Achieving this relies on 3 foundational principles. Your leadership – knowing where you want to get to and who’s going to be involved, sales – which brings in revenue, and delivery – the experience your clients get working with you.

Having said that, nothing happens without sales.

Which means having a message which speaks to the problems of your target market and reaching out to them to garner interest.

And this is where I very often see people getting unstuck, confusing activity with outcome, a profound lesson I learned almost 40 years ago.

Back then, I’d joined Amway, full of hope (and a good dose of Kool-Aid) that if I showed enough people the plan, I’d soon be living the lifestyle of the rich and famous. Amway thrived on motivation—rewarding activity, not necessarily achievement.

One award was the “Gold Eagle Badge.” To earn it, you had to show the marketing plan to 30 different people in a month. A huge effort by anyone’s standards.
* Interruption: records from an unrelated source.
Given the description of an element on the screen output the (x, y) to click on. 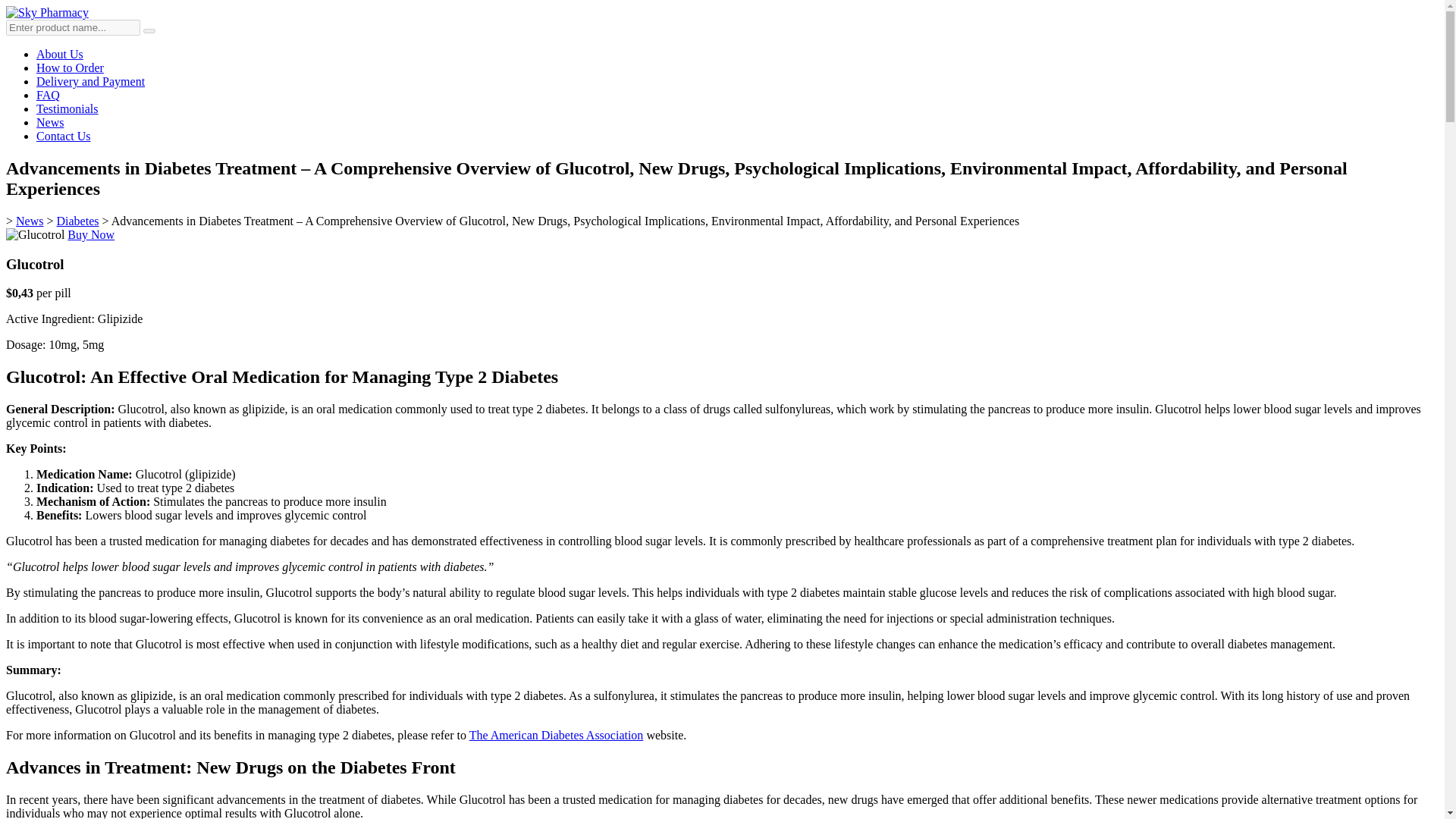
Buy Now (90, 234)
How to Order (69, 67)
Go to the Diabetes category archives. (77, 220)
Go to News. (29, 220)
Testimonials (67, 108)
Delivery and Payment (90, 81)
News (50, 122)
Contact Us (63, 135)
Diabetes (77, 220)
News (29, 220)
Given the description of an element on the screen output the (x, y) to click on. 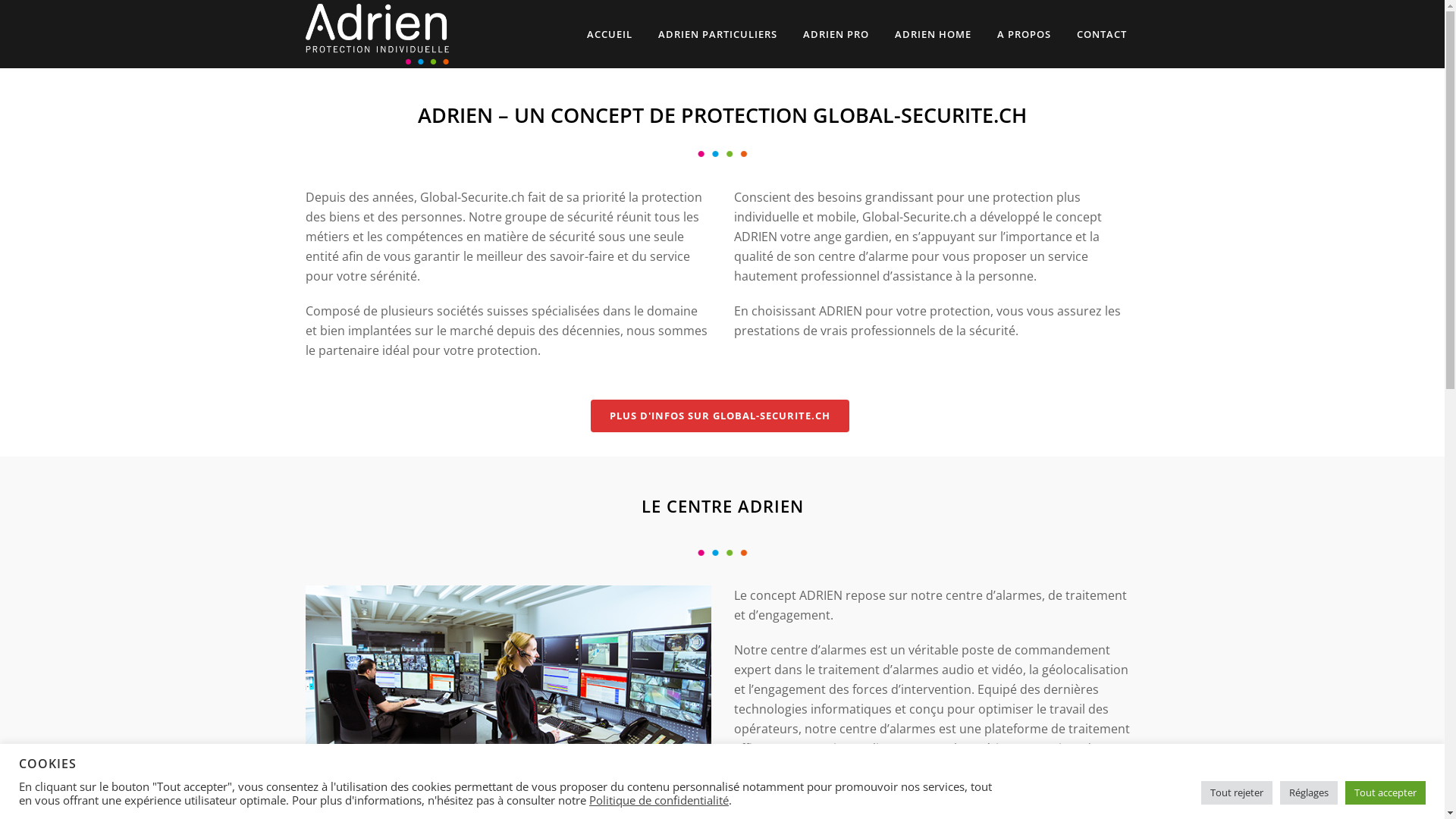
ADRIEN HOME Element type: text (932, 34)
ADRIEN PARTICULIERS Element type: text (716, 34)
CONTACT Element type: text (1101, 34)
Tout accepter Element type: text (1385, 792)
PLUS D'INFOS SUR GLOBAL-SECURITE.CH Element type: text (719, 415)
A PROPOS Element type: text (1023, 34)
adrien_protection_individuelle_points Element type: hover (721, 153)
CENTRALE Element type: hover (507, 686)
Tout rejeter Element type: text (1236, 792)
adrien_protection_individuelle_points Element type: hover (721, 552)
ACCUEIL Element type: text (608, 34)
ADRIEN PRO Element type: text (835, 34)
I decided I was going for it.

Every spare minute was spent showing the plan to anyone who fogged a mirror. I hit the 30 presentations and proudly accepted my Gold Eagle award.

There was just one small problem: not a single person signed up.

The lesson? Activity for the sake of activity is meaningless. What matters is outcome.

I see the same thing today. People send out 10, 50, even hundreds of emails. They make endless LinkedIn connections, hoping someone will raise their hand.

Most of it’s a complete waste of time.

Why? Because without targeting the right people with the right message, all the activity in the world won’t move the needle.

To succeed, you need to:

  • Know exactly who your ideal target market is.
  • Craft a message that resonates—speaking directly to a problem they want to solve.
  • Show that you deeply understand them and have the best-fit solution.

Otherwise, you’ll burn energy with little to show for it, feeling frustrated—and so will the people you’re contacting.

Oh, and that Gold Eagle? It’s still pinned to a suit jacket I haven’t worn in over 25 years.

Remember: it’s not about how busy you are. It’s about what you achieve.